Request an Annual Quote

ReCode Therapeutics Doses Initial Healthy Participants in Phase I Trial of Cystic Fibrosis mRNA Drug

NEW YORK – ReCode Therapeutics on Wednesday said it has dosed the first cohort of healthy volunteers in a Phase I trial testing an inhaled messenger RNA (mRNA) therapy designed as a potential treatment for cystic fibrosis.

The placebo-controlled and first-in-human trial assesses the safety and tolerability of a single ascending dose of RCT2100, an investigational treatment that aims to treat cystic fibrosis caused by nonsense mutations in the CFTR gene. Nonsense mutations result in patients who have no CFTR proteins and do not respond to approved CFTR modulators.

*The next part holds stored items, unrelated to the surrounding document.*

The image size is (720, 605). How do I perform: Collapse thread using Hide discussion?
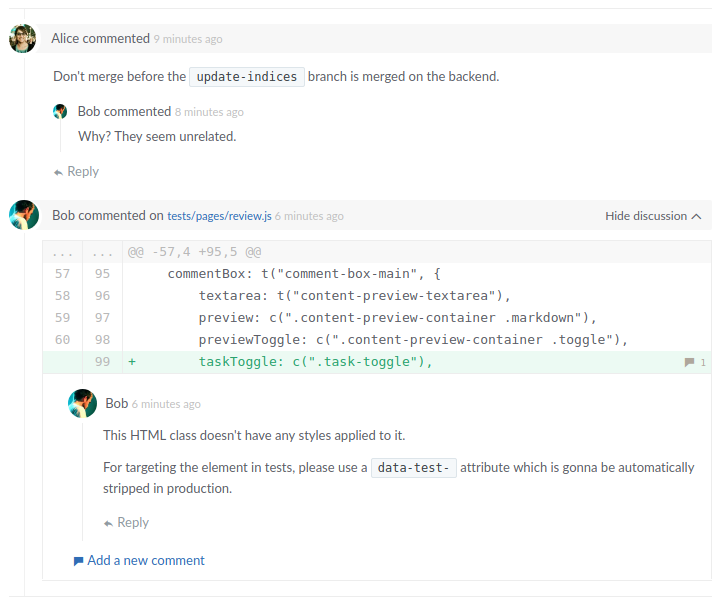coord(652,216)
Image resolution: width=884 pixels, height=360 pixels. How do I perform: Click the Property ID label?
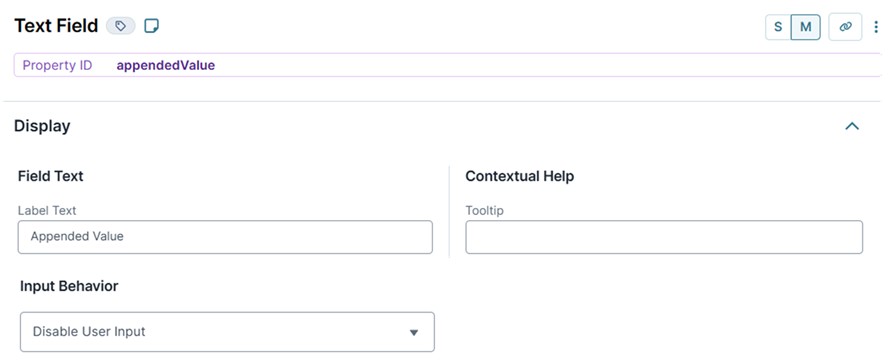pos(58,65)
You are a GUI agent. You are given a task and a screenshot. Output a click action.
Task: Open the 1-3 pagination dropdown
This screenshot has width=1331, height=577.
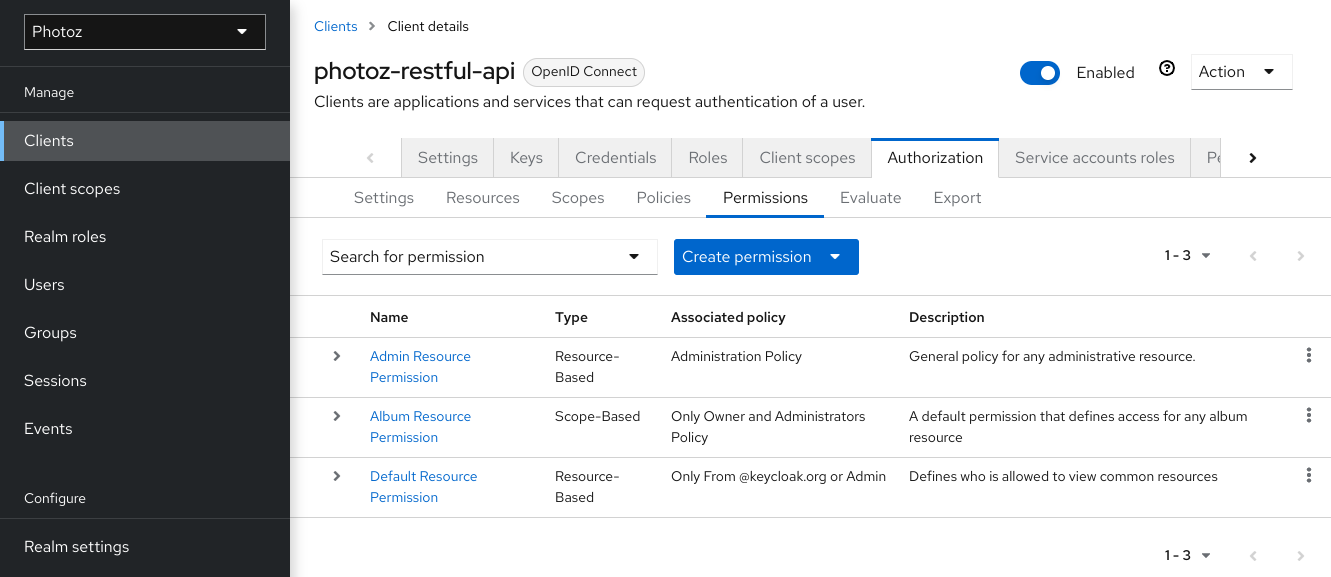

The mRNA therapy, which is administered using a nebulizer, is designed to deliver CFTR mRNA to target cells, which can instruct them to produce functional versions of the CFTR protein.

ReCode expects to enroll about 32 healthy volunteers into the Phase I trial in New Zealand. The firm plans to submit an investigational new drug application to the US Food and Drug Administration to begin a Phase I trial in the US in the first half of this year.

RCT2100 is the second therapeutic candidate developed using Menlo Park, California-based ReCode's selective organ targeting (SORT) lipid nanoparticle delivery platform after RCT1100, an investigational treatment for primary ciliary dyskinesia caused by pathogenic mutations in the DNAI1 gene.